Course materials with internationalized components

Mooting is a part of the law faculty’s curriculum in which students improve their advocacy skills and confidence in court-like settings. The Faculty of Law in CUHK support students to participate in local, regional and international competitions annually. By participating in these international competitions, students gain mooting skills which allow students to improve their legal research, legal reasoning, advocacy, communication and case analysis skills. Students can also improve their ability to think quickly on their feet and enhance self-confidence which is essential as a lawyer in court in real life. The Faulty of Law encourages students to participate in the world’s largest and most prestigious mooting competitions including Annual Philip C. Jessup International Law Moot Court Competition, The Annual Willem C. Vis/Vis (EAST) International Commercial Arbitration Moot, Annual Red Cross International Humanitarian Law Moot, and Joint University Mooting Competition, which is a local competition organized by the Advocacy and Mooting Society of the Student Union of the University of Hong Kong.  

Exchange Programmes 
The Faculty of Law offers eligible students opportunities to study abroad in key institutions in the USA, Canada, South America, Europe, South Africa, Asia, Australia and New Zealand to learn new languages, making new friends, and broadening horizons. Current partnered universities include The University of Sheffield, Peking University, Tsinghua University, East China University of Political Science and Law, and National Taiwan University, Maastricht University, The University of Auckland, Bocconi University, and York University (Toronto, Canada) for undergraduate students. The Faculty of Law positively encourages its students  

Study Abroad Programmes 
Each LLB student is provided with a bursary of HK$10,000 by The Sir TL Yang Society. The financial support is to cover part of the cost for participating in the Summer Study Abroad Programme (SSAP). By participating in this programme, students are encouraged to learn not only about the law and legal systems of Hong Kong, but also given the opportunity to experience a broad and diverse legal education and are exposed to different cultures and legal systems. Cultural events and trips are organized by the host institutions alongside with lectures, seminars and tutorials.  

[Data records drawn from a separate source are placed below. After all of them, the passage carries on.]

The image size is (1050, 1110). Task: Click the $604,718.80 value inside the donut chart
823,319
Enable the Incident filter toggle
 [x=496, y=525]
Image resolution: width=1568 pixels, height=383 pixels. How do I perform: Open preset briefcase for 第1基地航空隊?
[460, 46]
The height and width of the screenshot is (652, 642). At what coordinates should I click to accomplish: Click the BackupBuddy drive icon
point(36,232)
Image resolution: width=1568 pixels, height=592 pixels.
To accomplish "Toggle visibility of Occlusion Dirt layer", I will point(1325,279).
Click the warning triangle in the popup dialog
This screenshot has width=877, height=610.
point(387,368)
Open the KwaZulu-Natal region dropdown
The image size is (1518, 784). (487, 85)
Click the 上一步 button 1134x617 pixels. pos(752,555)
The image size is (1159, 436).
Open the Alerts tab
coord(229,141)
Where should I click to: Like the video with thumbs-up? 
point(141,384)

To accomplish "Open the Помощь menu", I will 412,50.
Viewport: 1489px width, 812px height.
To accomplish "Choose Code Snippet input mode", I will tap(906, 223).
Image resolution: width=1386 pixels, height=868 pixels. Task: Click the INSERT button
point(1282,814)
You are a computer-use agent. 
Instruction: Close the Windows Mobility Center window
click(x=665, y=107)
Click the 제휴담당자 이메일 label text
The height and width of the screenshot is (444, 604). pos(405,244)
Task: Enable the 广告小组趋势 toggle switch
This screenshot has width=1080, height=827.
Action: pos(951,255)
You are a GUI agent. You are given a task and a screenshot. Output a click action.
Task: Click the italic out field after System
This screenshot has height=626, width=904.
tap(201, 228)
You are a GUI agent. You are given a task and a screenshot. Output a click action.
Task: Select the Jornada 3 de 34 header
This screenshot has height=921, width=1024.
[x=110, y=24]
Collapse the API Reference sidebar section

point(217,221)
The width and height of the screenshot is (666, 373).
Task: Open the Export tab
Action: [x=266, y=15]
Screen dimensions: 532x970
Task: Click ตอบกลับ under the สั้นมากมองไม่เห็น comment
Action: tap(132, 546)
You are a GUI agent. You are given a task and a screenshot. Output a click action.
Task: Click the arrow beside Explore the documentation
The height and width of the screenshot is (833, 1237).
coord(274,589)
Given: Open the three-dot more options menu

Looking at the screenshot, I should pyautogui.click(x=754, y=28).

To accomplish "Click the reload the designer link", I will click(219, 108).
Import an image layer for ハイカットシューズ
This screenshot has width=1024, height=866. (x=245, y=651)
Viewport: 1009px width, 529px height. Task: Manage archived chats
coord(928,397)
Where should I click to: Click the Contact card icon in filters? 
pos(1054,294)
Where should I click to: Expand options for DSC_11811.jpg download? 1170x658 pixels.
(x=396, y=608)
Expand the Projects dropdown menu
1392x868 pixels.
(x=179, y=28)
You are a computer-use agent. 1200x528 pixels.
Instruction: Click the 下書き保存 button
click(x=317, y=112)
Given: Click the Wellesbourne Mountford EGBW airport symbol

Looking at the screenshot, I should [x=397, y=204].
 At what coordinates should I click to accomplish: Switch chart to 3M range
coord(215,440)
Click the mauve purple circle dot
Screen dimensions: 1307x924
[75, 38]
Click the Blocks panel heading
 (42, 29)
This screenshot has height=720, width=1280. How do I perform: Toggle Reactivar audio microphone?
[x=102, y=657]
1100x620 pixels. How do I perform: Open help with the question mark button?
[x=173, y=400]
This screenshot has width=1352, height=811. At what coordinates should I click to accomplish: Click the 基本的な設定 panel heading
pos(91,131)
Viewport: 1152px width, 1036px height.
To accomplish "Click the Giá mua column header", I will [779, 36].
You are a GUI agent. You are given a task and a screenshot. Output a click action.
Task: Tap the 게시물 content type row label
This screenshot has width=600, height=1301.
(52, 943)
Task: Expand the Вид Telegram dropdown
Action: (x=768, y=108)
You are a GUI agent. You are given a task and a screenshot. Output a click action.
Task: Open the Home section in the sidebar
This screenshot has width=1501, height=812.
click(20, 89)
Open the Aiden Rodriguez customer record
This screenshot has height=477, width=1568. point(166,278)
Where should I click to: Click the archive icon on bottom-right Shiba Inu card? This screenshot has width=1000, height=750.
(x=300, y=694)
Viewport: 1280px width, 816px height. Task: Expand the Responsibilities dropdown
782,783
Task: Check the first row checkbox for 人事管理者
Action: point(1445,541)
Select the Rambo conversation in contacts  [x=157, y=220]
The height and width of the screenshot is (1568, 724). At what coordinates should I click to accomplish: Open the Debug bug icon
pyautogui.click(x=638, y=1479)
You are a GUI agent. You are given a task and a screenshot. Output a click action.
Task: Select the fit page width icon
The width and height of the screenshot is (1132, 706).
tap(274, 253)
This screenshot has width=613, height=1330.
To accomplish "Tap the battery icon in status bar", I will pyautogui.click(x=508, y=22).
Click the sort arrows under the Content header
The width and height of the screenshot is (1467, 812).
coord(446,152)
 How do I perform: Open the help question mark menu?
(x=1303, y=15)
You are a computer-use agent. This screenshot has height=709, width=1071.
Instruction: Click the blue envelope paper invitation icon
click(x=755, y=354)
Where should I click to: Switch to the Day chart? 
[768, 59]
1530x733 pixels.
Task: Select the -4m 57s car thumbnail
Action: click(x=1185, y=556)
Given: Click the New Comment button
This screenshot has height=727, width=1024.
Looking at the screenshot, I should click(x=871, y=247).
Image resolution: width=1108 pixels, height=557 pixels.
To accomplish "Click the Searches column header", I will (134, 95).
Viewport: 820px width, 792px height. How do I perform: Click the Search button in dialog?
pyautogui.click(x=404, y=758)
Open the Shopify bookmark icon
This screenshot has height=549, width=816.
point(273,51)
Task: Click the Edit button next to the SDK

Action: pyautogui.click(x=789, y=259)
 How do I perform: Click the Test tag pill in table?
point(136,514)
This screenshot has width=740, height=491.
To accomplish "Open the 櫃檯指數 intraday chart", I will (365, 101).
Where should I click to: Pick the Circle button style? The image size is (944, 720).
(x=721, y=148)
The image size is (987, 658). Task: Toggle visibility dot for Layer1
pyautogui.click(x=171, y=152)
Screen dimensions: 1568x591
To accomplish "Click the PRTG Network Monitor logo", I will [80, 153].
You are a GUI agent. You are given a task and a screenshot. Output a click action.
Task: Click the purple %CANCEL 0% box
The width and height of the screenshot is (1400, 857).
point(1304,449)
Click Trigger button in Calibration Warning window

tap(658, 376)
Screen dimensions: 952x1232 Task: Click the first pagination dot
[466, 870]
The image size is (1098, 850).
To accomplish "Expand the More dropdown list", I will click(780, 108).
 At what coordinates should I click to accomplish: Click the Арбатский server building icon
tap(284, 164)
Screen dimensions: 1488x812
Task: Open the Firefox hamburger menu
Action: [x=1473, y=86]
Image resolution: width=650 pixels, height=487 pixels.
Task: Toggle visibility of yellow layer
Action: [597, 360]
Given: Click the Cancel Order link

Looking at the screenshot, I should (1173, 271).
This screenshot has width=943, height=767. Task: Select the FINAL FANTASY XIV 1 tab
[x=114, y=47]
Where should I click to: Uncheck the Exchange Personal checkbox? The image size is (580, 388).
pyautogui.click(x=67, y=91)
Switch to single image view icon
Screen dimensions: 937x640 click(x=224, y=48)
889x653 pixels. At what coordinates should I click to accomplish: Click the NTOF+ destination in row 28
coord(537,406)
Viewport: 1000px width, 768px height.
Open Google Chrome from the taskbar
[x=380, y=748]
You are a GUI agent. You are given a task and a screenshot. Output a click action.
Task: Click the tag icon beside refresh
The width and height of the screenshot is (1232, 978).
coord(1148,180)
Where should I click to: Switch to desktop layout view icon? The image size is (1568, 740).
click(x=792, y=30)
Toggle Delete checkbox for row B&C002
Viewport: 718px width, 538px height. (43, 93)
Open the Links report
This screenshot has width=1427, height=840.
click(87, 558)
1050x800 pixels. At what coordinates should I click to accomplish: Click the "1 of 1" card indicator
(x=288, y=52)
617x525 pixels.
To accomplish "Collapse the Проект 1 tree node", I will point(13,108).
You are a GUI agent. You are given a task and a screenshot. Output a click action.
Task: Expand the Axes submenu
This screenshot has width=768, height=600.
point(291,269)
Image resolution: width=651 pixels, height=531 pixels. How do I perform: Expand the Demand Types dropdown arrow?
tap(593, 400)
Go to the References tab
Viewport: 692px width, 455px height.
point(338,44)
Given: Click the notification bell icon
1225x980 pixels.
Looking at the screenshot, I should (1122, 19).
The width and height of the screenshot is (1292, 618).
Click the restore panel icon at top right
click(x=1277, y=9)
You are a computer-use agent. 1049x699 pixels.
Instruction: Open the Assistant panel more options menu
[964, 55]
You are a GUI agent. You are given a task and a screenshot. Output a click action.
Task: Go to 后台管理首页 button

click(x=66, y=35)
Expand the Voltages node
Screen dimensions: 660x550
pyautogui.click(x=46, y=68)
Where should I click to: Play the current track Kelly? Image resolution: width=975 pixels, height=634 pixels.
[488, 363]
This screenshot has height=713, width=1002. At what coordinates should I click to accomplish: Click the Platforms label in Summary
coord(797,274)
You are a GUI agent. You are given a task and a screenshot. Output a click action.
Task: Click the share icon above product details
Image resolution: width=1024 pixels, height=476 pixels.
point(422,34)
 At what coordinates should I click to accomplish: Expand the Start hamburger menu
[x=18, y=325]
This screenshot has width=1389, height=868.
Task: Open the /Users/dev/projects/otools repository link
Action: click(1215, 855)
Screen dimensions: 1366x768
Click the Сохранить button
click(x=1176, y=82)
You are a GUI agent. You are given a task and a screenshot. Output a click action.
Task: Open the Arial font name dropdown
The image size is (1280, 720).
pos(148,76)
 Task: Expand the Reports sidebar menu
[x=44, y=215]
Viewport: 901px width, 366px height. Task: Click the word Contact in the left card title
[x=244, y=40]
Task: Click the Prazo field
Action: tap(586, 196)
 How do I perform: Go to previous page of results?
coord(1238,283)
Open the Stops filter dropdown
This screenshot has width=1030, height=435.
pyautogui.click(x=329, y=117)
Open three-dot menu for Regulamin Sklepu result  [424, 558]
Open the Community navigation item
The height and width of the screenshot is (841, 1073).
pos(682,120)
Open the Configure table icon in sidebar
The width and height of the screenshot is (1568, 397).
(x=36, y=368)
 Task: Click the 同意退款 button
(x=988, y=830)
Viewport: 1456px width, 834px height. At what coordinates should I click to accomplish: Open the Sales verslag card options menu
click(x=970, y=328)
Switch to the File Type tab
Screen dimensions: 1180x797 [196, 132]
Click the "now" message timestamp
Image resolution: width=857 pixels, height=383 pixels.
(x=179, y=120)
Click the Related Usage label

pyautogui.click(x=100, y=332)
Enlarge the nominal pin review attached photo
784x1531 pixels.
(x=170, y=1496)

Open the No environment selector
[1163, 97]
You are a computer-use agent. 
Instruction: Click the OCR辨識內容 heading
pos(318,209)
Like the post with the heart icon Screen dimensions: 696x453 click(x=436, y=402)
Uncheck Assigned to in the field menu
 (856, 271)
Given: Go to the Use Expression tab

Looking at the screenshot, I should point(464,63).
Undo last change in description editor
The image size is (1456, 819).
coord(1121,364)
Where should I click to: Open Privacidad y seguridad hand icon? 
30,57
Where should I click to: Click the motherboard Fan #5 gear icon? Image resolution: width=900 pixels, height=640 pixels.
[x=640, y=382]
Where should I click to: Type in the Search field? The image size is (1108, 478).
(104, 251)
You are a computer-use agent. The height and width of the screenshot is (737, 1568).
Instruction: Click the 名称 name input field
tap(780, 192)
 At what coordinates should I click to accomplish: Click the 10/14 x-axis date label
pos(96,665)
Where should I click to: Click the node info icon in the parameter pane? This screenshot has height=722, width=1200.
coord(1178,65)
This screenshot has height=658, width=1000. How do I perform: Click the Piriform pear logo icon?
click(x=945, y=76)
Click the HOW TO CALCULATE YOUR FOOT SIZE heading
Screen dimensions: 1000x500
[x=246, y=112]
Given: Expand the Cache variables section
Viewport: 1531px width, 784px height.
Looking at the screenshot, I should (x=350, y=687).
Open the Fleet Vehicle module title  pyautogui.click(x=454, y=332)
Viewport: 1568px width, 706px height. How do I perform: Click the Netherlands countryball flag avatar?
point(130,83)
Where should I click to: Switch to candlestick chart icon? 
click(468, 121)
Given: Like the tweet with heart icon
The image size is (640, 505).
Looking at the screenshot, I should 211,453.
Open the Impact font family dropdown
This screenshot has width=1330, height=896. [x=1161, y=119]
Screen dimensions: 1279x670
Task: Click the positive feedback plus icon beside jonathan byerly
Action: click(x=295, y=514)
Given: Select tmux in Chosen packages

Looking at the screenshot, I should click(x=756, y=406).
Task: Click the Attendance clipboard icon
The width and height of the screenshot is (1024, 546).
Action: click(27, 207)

A myriad of guest lectures, seminars and conferences are held to encourage professional development and enhance students’ understanding on global issues and updated legal practices. One of the events like ‘Brexit for the Airline Industry: Legal and Policy Consequences’ will introduce to attendees the consequences of Brexit which have profound consequences across all sectors of the UK’s economy. Events as such will allow CUHK law students to learn not only about local events but also trending issues around the world.